◆ INSTRUCTIONS TO FOLLOW ◆
Where "computer" appears in a line of the entries below, that line should be copied.

Stored items

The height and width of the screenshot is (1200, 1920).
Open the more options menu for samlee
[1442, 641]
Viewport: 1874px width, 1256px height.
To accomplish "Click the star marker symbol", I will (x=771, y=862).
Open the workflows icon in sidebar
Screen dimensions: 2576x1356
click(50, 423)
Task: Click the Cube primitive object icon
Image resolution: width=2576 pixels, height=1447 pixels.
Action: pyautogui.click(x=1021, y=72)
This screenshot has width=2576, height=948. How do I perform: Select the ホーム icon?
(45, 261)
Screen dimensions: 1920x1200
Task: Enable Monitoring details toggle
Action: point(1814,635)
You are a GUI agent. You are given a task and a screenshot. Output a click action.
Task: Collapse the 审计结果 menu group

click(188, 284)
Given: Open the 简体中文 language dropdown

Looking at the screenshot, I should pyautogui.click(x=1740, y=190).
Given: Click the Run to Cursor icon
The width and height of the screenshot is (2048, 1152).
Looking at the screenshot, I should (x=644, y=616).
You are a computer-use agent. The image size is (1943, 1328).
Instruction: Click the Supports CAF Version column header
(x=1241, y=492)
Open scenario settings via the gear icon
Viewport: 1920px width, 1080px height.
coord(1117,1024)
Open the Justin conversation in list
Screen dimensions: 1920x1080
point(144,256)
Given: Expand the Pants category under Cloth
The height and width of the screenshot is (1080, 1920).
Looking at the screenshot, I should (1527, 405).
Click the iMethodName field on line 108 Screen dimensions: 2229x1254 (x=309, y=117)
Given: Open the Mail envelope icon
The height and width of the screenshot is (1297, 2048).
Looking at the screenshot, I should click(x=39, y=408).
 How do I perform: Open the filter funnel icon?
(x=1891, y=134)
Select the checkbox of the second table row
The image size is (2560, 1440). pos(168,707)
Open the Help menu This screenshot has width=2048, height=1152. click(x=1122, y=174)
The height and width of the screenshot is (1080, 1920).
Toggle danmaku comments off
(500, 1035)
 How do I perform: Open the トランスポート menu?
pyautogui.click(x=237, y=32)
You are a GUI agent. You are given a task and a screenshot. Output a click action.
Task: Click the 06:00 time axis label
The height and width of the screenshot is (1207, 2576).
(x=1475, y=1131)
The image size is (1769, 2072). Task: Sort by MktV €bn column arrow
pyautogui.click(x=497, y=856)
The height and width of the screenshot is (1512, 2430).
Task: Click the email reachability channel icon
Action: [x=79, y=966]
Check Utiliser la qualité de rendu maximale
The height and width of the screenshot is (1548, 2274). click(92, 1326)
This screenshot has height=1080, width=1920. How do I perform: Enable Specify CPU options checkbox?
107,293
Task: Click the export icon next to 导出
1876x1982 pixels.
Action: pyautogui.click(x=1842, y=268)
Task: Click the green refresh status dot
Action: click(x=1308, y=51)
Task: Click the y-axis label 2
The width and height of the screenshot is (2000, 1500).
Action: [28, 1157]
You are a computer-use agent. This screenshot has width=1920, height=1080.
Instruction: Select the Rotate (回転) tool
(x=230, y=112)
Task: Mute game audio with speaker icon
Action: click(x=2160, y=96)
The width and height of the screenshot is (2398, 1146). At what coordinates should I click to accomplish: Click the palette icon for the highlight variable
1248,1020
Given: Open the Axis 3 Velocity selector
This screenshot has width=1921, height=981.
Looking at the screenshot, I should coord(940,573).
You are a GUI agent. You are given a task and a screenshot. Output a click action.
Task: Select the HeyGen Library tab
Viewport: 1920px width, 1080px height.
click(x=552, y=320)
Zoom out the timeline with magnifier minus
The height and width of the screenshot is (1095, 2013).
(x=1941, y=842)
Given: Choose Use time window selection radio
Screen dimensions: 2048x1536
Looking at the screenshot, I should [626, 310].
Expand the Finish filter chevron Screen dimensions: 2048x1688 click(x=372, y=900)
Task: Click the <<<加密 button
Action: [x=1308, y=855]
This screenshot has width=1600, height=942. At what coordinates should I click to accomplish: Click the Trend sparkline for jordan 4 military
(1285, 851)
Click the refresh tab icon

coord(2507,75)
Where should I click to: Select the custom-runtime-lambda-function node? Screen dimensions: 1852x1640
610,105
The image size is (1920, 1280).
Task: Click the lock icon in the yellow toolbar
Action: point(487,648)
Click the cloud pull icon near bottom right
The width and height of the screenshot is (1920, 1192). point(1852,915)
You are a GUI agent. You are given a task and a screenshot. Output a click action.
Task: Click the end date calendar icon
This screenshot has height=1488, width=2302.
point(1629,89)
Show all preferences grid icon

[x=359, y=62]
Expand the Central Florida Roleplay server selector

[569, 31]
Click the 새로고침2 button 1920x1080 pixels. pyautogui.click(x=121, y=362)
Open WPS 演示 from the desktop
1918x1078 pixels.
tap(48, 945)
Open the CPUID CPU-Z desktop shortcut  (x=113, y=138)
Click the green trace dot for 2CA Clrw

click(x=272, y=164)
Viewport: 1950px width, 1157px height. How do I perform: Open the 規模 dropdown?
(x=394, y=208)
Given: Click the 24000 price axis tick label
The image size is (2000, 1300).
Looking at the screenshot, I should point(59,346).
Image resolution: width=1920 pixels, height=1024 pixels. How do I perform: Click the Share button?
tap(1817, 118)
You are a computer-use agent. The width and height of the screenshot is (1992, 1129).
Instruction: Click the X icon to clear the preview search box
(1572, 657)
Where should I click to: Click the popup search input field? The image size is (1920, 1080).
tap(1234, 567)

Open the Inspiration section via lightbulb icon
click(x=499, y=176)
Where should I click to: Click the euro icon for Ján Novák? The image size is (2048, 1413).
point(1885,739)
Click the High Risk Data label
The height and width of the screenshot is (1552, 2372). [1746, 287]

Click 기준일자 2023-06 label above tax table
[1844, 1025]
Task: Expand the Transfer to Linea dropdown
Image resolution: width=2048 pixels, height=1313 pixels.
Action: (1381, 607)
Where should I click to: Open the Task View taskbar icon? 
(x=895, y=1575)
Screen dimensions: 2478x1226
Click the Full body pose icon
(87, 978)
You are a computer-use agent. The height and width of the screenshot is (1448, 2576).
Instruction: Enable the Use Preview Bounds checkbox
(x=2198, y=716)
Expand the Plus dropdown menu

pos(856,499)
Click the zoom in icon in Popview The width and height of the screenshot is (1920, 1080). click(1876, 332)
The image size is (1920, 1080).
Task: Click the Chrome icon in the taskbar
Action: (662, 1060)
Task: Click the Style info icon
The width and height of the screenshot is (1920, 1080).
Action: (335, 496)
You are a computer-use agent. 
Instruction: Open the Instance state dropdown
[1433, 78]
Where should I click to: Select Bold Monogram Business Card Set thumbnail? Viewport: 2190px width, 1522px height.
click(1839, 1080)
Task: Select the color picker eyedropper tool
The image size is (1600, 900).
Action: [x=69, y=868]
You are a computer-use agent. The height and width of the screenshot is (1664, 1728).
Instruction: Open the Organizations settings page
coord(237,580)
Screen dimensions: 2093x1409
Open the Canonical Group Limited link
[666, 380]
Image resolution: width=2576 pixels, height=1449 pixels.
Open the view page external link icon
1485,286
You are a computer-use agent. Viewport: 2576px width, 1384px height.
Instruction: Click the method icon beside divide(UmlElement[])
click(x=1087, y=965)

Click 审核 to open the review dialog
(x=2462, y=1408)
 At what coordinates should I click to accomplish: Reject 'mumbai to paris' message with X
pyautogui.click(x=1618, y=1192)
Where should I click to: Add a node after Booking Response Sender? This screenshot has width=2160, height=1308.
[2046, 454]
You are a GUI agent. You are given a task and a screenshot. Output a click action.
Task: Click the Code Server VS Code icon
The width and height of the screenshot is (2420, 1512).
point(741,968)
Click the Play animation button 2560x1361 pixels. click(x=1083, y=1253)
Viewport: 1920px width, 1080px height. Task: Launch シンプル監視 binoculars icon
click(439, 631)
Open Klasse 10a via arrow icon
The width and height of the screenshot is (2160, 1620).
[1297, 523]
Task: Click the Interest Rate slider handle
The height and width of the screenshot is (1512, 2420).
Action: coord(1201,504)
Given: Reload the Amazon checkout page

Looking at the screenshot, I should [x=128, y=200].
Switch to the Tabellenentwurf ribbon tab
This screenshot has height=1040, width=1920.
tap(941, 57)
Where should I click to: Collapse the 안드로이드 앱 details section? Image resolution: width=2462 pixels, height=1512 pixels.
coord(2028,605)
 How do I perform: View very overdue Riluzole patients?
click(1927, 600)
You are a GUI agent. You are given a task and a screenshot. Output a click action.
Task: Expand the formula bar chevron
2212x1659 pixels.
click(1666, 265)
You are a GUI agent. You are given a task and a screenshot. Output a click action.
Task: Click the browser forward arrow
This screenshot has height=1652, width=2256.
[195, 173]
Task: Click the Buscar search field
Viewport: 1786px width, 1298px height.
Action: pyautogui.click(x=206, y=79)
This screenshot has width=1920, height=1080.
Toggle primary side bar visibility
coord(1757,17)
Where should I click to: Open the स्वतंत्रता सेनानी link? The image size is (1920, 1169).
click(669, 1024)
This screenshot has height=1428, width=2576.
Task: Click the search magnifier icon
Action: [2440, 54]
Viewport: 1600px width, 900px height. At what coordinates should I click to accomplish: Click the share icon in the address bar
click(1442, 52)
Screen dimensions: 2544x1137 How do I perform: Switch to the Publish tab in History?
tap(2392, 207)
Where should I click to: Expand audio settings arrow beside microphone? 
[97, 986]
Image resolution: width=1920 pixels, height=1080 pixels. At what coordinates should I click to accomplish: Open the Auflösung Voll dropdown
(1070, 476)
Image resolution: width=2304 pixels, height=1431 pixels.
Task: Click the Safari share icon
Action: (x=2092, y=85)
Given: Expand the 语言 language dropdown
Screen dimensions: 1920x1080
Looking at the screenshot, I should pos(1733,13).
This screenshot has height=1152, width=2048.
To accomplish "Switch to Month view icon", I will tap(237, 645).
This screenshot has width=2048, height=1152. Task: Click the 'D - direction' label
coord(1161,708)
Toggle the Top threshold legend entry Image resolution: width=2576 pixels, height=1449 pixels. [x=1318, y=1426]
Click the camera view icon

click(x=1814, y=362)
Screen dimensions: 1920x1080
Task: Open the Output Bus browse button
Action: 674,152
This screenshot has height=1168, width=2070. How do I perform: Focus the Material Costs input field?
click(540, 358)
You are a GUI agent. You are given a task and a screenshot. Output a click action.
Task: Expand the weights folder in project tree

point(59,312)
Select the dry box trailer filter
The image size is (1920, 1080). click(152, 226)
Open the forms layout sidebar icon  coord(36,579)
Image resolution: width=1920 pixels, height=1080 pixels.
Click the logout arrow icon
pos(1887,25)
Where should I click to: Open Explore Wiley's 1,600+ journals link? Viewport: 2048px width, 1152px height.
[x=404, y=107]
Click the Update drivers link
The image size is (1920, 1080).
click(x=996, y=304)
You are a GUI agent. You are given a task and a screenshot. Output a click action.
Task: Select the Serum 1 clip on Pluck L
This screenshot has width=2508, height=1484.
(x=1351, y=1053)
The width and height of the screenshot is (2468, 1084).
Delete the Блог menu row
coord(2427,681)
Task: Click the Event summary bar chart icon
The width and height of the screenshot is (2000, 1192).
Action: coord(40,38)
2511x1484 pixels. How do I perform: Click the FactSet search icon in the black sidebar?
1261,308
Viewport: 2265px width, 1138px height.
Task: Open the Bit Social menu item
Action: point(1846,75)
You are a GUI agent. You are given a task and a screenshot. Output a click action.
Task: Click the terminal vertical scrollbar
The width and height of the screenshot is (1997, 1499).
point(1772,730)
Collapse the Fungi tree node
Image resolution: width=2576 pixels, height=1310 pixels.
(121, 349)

◆ YOUR RESPONSE ◆
You are a computer-use agent. The image size is (1943, 1328).
You are a computer-use agent. This screenshot has width=1920, height=1080.
You are a computer-use agent. The width and height of the screenshot is (1992, 1129).
You are a computer-use agent. The height and width of the screenshot is (1448, 2576).
You are a computer-use agent. 
You are a computer-use agent. The height and width of the screenshot is (1664, 1728).
You are a computer-use agent. Viewport: 2576px width, 1384px height.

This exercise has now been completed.